Ante este clima de incertidumbre, incerteza y cambio acelerado, la humanidad, cada persona, los gobernantes, los grupos de poder, los medios de comunicación, todos, buscan "paradigmas", "valores", "principios", "ideas", "leyes", "acuerdos y tratados" sobre los cuales fundar la vida social, familiar, económica, política, religiosa, para, en el fondo, responder al anhelo de felicidad, bien, verdad y justifica que constituye la médula de nuestro ser personal y social.
Si este es el panorama, ¿qué se puede hacer? ¿los creyentes debemos resignarnos a ser cada vez menos? ¿esperaremos un gran milagro que haga resurgir la fe en Cristo y en su Iglesia? ¿sobrevendrá una gran catástrofe de la cual solo se mantendrán en pie los más fuertes en la fe?
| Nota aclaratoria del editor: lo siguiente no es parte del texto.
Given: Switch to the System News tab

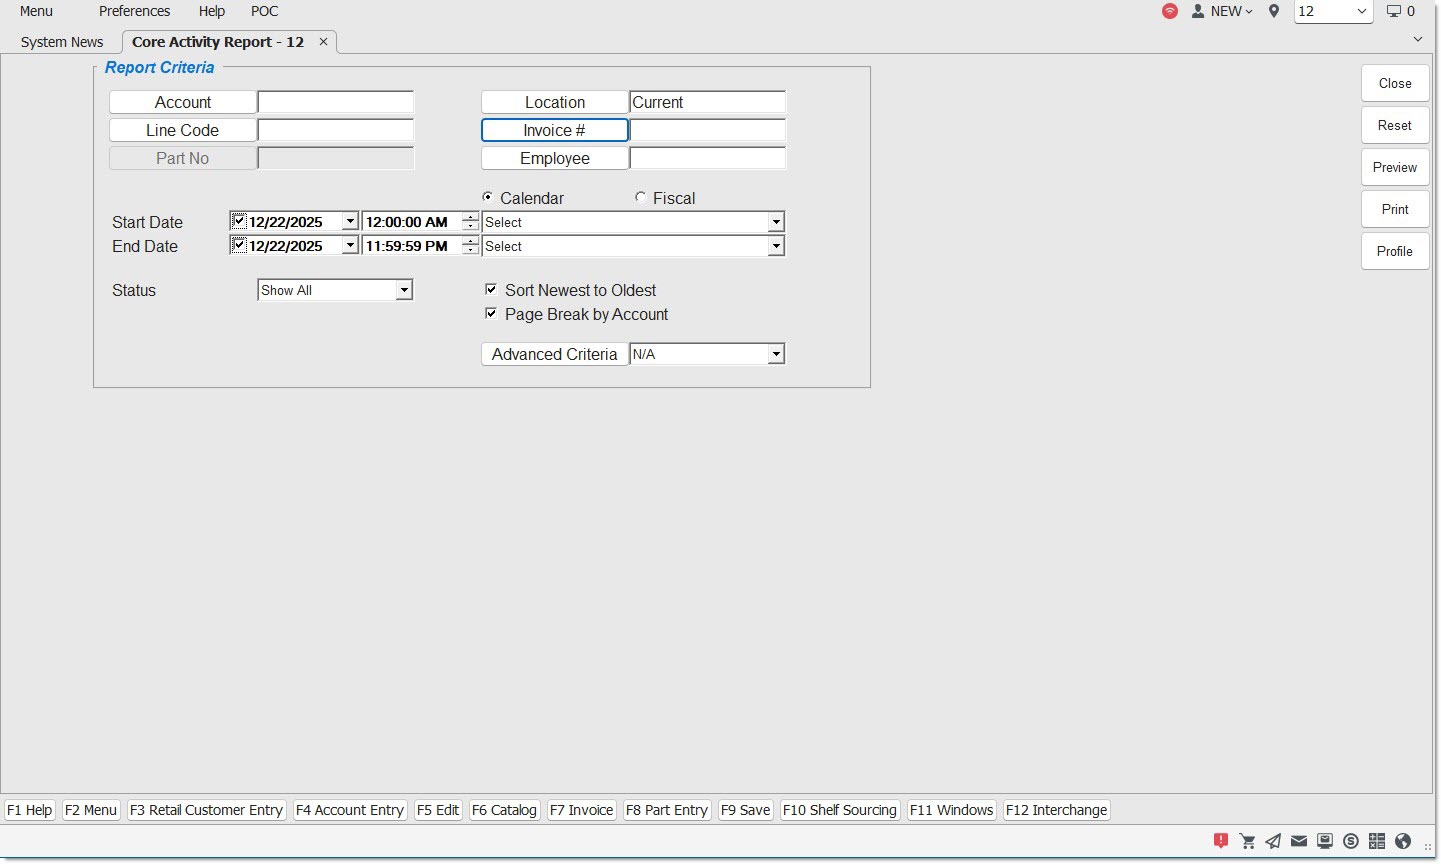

Como se nos ha recordado muchas veces, cuando la tradición no es ya suficiente, es que ha llegado el momento de la persona. Frente a esta fragmentación, estamos llamados a redescubrir y testimoniar una experiencia auténtica de la fe, centrada en el encuentro con Cristo como acontecimiento presente en nuestra vida. ¿Cómo puede ser esto posible para cada uno de nosotros? ¿Cómo tener esta experiencia auténtica de fe? ¿Cómo reconocer a Cristo presente, como está presente cualquier otra persona? Esta es, precisamente, la aventura de la fe, la promesa del camino que se nos propone, el ciento por uno que todos anhelamos, una vida vivida intesamente, plenamente, porque corresponde a los deseos del corazón. ¿Cómo es posible tener certezas en un mundo lleno de incertidumbre? ¿Cómo tener esperanza en el futuro en un mundo que descarta, se rearma, que pone muros a los migrantes? ¿Cómo experimentar la presencia de Cristo resucitado, tan presente como el padre o la madre para los hijos?
La respuesta es: si lo descurbimos en la realidad, en acto, en personas, grupos, comunidades, pueblos, sociedades donde se vive con certeza, con esperanza, en comunión, con alegría, con propuestas y compromiso, con atención a los más pobres y desfavorecidos. Si esto lo descubrimos en la vida vida, tenemos que concluir que sí es posible vivir esta "nueva vida".
Este es precisamente el desafío de la realidad y la pretensión de Cristo: "quien me sigue no andará en tinieblas, sino que tendrá la luz de la vida", "el que coma mi carne y beba mi sangre, tendrá vida eterna". Así que la invitación es a vivir la pertenencia a la Iglesia, que es el cuerpo místico de Cristo, su presencia en el mundo, para verificar si verdaderamente en esta comunión, podemos vencer la deconstrucción imperante y "fundandose en la comunión, ser constructores de un mundo nuevo".